The Canadian Civil Liberties Association is appealing a judge's ruling in a three-year-old case over the use of solitary confinement in the federal prison system, arguing that it doesn't order Parliament to enact adequate safeguards for inmates facing the harmful incarceration method.
Ontario Superior Court Associate Chief Justice Frank Marrocco ruled in December that the laws governing solitary confinement lack independent oversight – a key argument put forth by the CCLA – and ordered Ottawa to fix the legislation within a year.
But it was something of a Pyrrhic victory for the CCLA, as Justice Marrocco rejected several other threads of the group's case despite acknowledging clear harms caused by Correctional Service Canada's use of solitary confinement – known internally as administrative segregation – the practice of confining inmates to elevator-sized cells for up to 23 hours a day.
Based on extensive expert testimony in the case, he wrote that "placing an inmate in administrative segregation imposes a psychological stress, quite capable of producing serious permanent observable negative mental health effects."

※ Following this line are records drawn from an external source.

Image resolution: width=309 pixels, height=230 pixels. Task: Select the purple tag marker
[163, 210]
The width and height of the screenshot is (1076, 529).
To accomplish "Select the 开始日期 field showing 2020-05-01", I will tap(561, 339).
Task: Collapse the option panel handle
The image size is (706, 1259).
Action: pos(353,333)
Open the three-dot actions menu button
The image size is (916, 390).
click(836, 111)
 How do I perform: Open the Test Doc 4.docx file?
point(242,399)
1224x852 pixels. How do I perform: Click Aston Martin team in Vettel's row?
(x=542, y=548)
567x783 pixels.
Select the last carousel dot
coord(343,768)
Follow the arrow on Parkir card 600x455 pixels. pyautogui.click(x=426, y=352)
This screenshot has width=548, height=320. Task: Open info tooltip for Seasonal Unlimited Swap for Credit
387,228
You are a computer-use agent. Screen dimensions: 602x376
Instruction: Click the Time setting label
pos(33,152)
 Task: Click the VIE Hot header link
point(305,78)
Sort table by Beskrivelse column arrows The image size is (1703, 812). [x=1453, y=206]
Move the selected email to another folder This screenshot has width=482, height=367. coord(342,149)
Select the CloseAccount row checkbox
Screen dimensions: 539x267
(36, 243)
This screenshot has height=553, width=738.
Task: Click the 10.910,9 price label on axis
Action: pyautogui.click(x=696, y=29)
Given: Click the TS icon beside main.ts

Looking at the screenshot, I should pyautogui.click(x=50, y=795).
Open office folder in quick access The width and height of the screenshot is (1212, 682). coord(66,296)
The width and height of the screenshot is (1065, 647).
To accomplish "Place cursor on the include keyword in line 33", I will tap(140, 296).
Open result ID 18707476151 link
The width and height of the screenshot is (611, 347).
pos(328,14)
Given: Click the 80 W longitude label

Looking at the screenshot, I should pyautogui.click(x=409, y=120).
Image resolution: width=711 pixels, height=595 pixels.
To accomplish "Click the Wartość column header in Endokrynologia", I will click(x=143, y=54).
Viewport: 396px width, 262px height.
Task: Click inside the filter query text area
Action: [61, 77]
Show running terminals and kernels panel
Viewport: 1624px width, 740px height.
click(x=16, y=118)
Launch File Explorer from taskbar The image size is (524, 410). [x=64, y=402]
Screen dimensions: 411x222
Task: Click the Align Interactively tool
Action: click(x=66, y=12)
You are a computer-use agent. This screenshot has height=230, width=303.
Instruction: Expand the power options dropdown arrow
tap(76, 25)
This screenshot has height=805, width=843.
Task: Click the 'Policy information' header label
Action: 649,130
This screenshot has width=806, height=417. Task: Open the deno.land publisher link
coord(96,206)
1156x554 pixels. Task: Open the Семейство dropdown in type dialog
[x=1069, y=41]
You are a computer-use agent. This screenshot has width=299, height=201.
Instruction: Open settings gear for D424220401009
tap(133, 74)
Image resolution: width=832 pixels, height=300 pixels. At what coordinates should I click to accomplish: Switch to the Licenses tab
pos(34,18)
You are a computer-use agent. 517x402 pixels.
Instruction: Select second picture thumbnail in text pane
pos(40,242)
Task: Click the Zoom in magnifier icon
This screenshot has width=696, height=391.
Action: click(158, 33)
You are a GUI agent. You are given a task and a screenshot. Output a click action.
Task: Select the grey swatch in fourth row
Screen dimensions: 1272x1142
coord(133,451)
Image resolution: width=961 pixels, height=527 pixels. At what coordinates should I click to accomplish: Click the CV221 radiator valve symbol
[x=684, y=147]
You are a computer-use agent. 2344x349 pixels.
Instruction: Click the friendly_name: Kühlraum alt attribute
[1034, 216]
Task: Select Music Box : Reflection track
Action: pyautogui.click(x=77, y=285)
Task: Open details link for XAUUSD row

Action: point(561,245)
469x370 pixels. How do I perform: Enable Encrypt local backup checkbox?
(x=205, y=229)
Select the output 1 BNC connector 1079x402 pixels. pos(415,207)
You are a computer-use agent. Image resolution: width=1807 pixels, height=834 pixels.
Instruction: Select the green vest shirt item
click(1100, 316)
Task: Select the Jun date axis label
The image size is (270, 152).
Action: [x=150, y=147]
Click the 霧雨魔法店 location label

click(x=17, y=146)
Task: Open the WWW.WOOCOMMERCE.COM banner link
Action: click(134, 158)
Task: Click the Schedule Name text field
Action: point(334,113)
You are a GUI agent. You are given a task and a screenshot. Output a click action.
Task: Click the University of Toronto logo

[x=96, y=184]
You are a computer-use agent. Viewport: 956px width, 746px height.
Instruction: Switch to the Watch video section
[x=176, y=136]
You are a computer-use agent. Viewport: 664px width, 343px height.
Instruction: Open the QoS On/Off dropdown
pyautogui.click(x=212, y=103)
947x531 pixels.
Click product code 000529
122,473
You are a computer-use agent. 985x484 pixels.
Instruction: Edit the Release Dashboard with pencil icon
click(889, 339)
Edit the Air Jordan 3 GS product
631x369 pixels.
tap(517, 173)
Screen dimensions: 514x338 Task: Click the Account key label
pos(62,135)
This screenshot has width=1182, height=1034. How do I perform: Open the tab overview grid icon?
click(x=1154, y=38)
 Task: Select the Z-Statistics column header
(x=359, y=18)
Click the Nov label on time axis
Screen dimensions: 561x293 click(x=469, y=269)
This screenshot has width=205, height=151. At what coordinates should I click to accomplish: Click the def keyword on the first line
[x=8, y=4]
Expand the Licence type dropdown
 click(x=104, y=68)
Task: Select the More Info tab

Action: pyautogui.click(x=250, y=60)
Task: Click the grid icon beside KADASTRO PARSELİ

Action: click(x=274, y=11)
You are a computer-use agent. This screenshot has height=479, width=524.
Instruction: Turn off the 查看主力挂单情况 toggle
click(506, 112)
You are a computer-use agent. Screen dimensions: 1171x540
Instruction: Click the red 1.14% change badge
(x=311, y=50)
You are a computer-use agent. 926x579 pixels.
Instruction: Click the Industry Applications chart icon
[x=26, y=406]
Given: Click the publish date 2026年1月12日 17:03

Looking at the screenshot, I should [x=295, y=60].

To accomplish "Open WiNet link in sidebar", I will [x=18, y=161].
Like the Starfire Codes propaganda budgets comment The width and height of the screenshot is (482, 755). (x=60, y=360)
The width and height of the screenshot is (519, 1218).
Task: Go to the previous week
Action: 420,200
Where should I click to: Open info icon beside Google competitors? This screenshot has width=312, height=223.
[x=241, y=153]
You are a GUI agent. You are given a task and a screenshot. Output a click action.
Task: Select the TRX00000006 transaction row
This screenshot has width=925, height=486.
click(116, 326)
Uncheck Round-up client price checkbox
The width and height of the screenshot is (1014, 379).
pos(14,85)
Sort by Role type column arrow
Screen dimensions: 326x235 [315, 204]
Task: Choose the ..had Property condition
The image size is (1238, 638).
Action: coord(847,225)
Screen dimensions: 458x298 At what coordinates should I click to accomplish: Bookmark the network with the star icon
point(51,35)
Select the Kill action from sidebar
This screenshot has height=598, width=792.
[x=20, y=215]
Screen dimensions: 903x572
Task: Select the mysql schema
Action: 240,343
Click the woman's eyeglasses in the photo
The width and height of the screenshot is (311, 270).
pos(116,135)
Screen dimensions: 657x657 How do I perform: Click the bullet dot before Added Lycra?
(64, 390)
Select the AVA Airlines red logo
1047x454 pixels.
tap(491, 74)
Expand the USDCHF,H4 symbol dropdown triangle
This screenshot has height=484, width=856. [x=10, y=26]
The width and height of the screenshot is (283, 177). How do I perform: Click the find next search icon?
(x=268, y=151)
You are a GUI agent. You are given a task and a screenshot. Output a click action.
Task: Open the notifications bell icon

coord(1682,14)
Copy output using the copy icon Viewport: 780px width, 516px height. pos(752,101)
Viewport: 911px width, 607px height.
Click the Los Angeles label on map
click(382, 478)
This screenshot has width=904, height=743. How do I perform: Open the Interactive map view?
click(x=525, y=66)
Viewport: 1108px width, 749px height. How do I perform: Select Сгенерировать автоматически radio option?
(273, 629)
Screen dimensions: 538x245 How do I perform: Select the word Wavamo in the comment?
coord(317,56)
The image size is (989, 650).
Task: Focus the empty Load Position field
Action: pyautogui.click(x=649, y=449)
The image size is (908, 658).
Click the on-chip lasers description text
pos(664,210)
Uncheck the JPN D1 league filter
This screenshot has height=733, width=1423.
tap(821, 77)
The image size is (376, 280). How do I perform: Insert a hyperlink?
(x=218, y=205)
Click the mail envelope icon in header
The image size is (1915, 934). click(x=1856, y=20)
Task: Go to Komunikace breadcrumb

He further agreed that "the harmful effects of sensory deprivation caused by solitary confinement could occur as early as 48 hours after segregation."
These harms could be avoided, however, as long as the current legislation was properly followed, he wrote. Any damage to inmates was a result of maladministration, not weak laws.
This is where the CCLA is targeting its appeal. Lawyers for the group will argue that sections of the Corrections and Conditional Release Act violate Section 12 of the Charter of Rights and Freedoms guaranteeing protection against cruel and unusual punishment.
"The CCLA was pleased with Associate Chief Justice Marrocco's decision to strike down the legislative provisions that authorize administrative segregation in federal penitentiaries," said Michael Rosenberg, one of the lead lawyers for the CCLA. "Given the court's recognition of the danger posed by this practice, however, we need to ensure that Parliament is directed to enact broader safeguards. That is what this appeal is about."
The association launched the constitutional application in January, 2015, just a month after The Globe and Mail began a long-term examination of solitary-confinement practices in the country, starting with an investigation into the 2010 death of Eddie Snowshoe in prison after 162 days in solitary confinement.
A B.C. judge's decision in a similar but unrelated challenge of Correctional Service Canada's solitary-confinement regime is scheduled for release later on Wednesday.
Lawyers for the CCLA argued for a 15-day limit on segregation placements, a prohibition on the isolation of mentally ill inmates, a rule barring prisoners aged 18 to 21 from solitary cells, a ban on segregation being used as a form of protective custody and an independent oversight system for all segregation decisions.
Justice Marrocco agreed to the last request only.
Under the current review system, prison wardens act as both the investigator and adjudicator.
They are responsible for both the initial decision to place an inmate in solitary and the internal tribunal assembled five days later to study and adjudicate that decision. Justice Marrocco wrote that such an arbitrary and potentially biased form of oversight is unacceptable considering the severe deprivation of liberty and security – two protections guaranteed under Section 7 of the Charter – that takes place when an inmate is sent to solitary.
"I am satisfied that the statutory review of the decision to segregate is procedurally unfair," he wrote, "and contrary to the principles of fundamental justice because the procedure chosen provides that the Institutional Head is the final decision maker for admission, maintenance and release from administrative segregation and is the final institutional decision-maker of required reviews and hearings which occur immediately after an inmate is segregated."